[sabayon-dev] Hardening in Sabayon
Now is a good time to try to implement some hardened features in Sabayon. Since hardening has the potential to break some applications, Sabayon will want to approach the issue incrementally. Some of the first steps may just be to lay the groundwork, and not really provide any significant security enhancements. Hardening is a very broad topic, with many overlapping subtopics. Right now, there are a handful of show-stoppers that would probably prevent Sabayon from implementing across-the-board hardening (not the least of which is a lack of consensus as to what would constitute a fully hardened Desktop system). But, over time, I expect the blockers to gradually support hardening. Linux server applications are much further along in supporting hardening than the Linux Desktop world. So since Sabayon is heavily invested in the Desktop area of Linux, we'll need to be careful how we proceed. It would be counter-productive for me to provide a tutorial on hardening. But, here's a few links I've found helpful. http://www.gentoo.org/proj/en/hardened/ http://blog.flameeyes.eu/2009/11/02/the-pie-is-not-exactly-a-lie I found flameeye's blog very enlightening for someone who is just trying to get their head around hardening. Sabayon will probably wait on implementing the hardened patches in Gentoo's hardened kernel. But, there are some really interesting capabilities bundled into the Gentoo hardened kernel, and we will certainly want to evaluate what can be implemented (or perhaps when). Our initial focus will probably be on building a subset of applications with PIE. This is a topic that has recently been active. And the ASLR that is already in the kernel should work well-enough with binaries built with PIE. Supporting PaX/NX will probably take longer. Since there are several sub-topics to discuss, I'm going to cut this post off here, and try to keep the messages to being only slightly long. I'll get into some of the sub-topics in separate posts.

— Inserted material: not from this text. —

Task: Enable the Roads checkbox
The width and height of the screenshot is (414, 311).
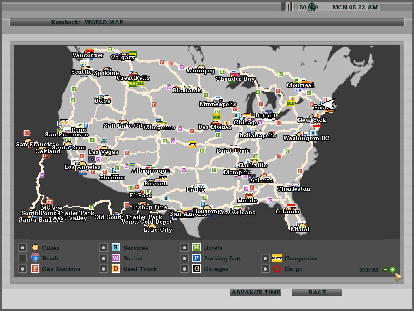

Re: [sabayon-dev] Hardening in Sabayon
I agree with Mitch, and also hardening with -fPIE has no performance cost, so why not :) ? Date: Tue, 28 Feb 2012 12:07:57 -0600 From: mitch.har...@sabayonlinux.org To: devel@lists.sabayon.org Subject: [sabayon-dev] Hardening in Sabayon Now is a good time to try to implement some hardened features in Sabayon. Since hardening has the potential to break some applications, Sabayon will want to approach the issue incrementally. Some of the first steps may just be to lay the groundwork, and not really provide any significant security enhancements. Hardening is a very broad topic, with many overlapping subtopics. Right now, there are a handful of show-stoppers that would probably prevent Sabayon from implementing across-the-board hardening (not the least of which is a lack of consensus as to what would constitute a fully hardened Desktop system). But, over time, I expect the blockers to gradually support hardening. Linux server applications are much further along in supporting hardening than the Linux Desktop world. So since Sabayon is heavily invested in the Desktop area of Linux, we'll need to be careful how we proceed. It would be counter-productive for me to provide a tutorial on hardening. But, here's a few links I've found helpful. http://www.gentoo.org/proj/en/hardened/ http://blog.flameeyes.eu/2009/11/02/the-pie-is-not-exactly-a-lie I found flameeye's blog very enlightening for someone who is just trying to get their head around hardening. Sabayon will probably wait on implementing the hardened patches in Gentoo's hardened kernel. But, there are some really interesting capabilities bundled into the Gentoo hardened kernel, and we will certainly want to evaluate what can be implemented (or perhaps when). Our initial focus will probably be on building a subset of applications with PIE. This is a topic that has recently been active. And the ASLR that is already in the kernel should work well-enough with binaries built with PIE. Supporting PaX/NX will probably take longer. Since there are several sub-topics to discuss, I'm going to cut this post off here, and try to keep the messages to being only slightly long. I'll get into some of the sub-topics in separate posts.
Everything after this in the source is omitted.